**Assignment:** Quote the whole listing word for word, please.

**Data for the task:**
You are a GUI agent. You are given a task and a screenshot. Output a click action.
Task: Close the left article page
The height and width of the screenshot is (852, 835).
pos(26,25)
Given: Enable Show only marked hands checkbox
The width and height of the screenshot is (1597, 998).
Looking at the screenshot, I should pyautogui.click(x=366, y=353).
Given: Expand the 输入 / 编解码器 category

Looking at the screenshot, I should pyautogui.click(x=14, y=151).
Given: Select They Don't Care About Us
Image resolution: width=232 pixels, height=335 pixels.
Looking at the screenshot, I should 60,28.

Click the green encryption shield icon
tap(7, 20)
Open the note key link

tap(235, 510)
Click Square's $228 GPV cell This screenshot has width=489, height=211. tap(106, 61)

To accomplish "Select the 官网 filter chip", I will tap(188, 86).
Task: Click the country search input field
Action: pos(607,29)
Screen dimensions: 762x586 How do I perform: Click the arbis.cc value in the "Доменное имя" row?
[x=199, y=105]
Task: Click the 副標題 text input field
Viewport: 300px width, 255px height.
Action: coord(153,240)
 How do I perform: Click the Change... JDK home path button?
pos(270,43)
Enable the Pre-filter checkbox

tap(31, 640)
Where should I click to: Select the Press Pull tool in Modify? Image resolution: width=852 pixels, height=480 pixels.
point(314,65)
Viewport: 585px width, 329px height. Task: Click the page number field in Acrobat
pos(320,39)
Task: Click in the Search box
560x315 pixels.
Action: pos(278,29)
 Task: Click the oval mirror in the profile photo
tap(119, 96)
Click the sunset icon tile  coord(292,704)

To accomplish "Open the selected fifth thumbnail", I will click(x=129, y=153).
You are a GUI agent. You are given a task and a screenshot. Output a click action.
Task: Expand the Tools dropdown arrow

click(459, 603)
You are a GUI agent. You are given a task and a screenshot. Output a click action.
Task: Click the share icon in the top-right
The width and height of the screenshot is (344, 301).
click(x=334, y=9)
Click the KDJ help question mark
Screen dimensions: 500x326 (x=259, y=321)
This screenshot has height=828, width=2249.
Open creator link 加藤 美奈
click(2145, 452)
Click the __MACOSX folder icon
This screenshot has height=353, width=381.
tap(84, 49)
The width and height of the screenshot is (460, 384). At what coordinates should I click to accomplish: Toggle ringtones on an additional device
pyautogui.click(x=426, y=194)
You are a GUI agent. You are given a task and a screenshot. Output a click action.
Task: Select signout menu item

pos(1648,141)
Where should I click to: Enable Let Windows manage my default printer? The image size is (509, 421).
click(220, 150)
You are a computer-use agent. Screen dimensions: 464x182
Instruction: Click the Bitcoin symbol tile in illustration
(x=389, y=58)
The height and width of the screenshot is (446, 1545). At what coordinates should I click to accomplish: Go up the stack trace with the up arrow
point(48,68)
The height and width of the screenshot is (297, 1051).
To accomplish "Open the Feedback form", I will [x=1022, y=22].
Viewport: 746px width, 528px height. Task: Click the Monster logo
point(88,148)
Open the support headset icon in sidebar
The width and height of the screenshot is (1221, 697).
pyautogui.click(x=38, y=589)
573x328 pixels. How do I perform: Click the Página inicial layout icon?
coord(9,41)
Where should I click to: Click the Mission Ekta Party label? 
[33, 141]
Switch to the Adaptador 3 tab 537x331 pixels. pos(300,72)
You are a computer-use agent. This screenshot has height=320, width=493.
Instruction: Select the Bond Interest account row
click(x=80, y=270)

**Your response:**
You are a GUI agent. You are given a task and a screenshot. Output a click action.
Task: Close the left article page
The height and width of the screenshot is (852, 835).
pos(26,25)
Given: Enable Show only marked hands checkbox
The width and height of the screenshot is (1597, 998).
Looking at the screenshot, I should pyautogui.click(x=366, y=353).
Given: Expand the 输入 / 编解码器 category

Looking at the screenshot, I should pyautogui.click(x=14, y=151).
Given: Select They Don't Care About Us
Image resolution: width=232 pixels, height=335 pixels.
Looking at the screenshot, I should 60,28.

Click the green encryption shield icon
tap(7, 20)
Open the note key link

tap(235, 510)
Click Square's $228 GPV cell This screenshot has width=489, height=211. tap(106, 61)

To accomplish "Select the 官网 filter chip", I will tap(188, 86).
Task: Click the country search input field
Action: pos(607,29)
Screen dimensions: 762x586 How do I perform: Click the arbis.cc value in the "Доменное имя" row?
[x=199, y=105]
Task: Click the 副標題 text input field
Viewport: 300px width, 255px height.
Action: coord(153,240)
 How do I perform: Click the Change... JDK home path button?
pos(270,43)
Enable the Pre-filter checkbox

tap(31, 640)
Where should I click to: Select the Press Pull tool in Modify? Image resolution: width=852 pixels, height=480 pixels.
point(314,65)
Viewport: 585px width, 329px height. Task: Click the page number field in Acrobat
pos(320,39)
Task: Click in the Search box
560x315 pixels.
Action: pos(278,29)
 Task: Click the oval mirror in the profile photo
tap(119, 96)
Click the sunset icon tile  coord(292,704)

To accomplish "Open the selected fifth thumbnail", I will click(x=129, y=153).
You are a GUI agent. You are given a task and a screenshot. Output a click action.
Task: Expand the Tools dropdown arrow

click(459, 603)
You are a GUI agent. You are given a task and a screenshot. Output a click action.
Task: Click the share icon in the top-right
The width and height of the screenshot is (344, 301).
click(x=334, y=9)
Click the KDJ help question mark
Screen dimensions: 500x326 (x=259, y=321)
This screenshot has height=828, width=2249.
Open creator link 加藤 美奈
click(2145, 452)
Click the __MACOSX folder icon
This screenshot has height=353, width=381.
tap(84, 49)
The width and height of the screenshot is (460, 384). At what coordinates should I click to accomplish: Toggle ringtones on an additional device
pyautogui.click(x=426, y=194)
You are a GUI agent. You are given a task and a screenshot. Output a click action.
Task: Select signout menu item

pos(1648,141)
Where should I click to: Enable Let Windows manage my default printer? The image size is (509, 421).
click(220, 150)
You are a computer-use agent. Screen dimensions: 464x182
Instruction: Click the Bitcoin symbol tile in illustration
(x=389, y=58)
The height and width of the screenshot is (446, 1545). At what coordinates should I click to accomplish: Go up the stack trace with the up arrow
point(48,68)
The height and width of the screenshot is (297, 1051).
To accomplish "Open the Feedback form", I will [x=1022, y=22].
Viewport: 746px width, 528px height. Task: Click the Monster logo
point(88,148)
Open the support headset icon in sidebar
The width and height of the screenshot is (1221, 697).
pyautogui.click(x=38, y=589)
573x328 pixels. How do I perform: Click the Página inicial layout icon?
coord(9,41)
Where should I click to: Click the Mission Ekta Party label? 
[33, 141]
Switch to the Adaptador 3 tab 537x331 pixels. pos(300,72)
You are a computer-use agent. This screenshot has height=320, width=493.
Instruction: Select the Bond Interest account row
click(x=80, y=270)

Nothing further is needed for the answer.